==== Stored data

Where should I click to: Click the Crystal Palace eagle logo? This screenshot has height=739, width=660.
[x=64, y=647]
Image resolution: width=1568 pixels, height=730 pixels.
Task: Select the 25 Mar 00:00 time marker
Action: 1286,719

========

**Task statement:** Copy every line above once more, precisely as it reads.

**Answer to this exercise:**
Where should I click to: Click the Crystal Palace eagle logo? This screenshot has height=739, width=660.
[x=64, y=647]
Image resolution: width=1568 pixels, height=730 pixels.
Task: Select the 25 Mar 00:00 time marker
Action: 1286,719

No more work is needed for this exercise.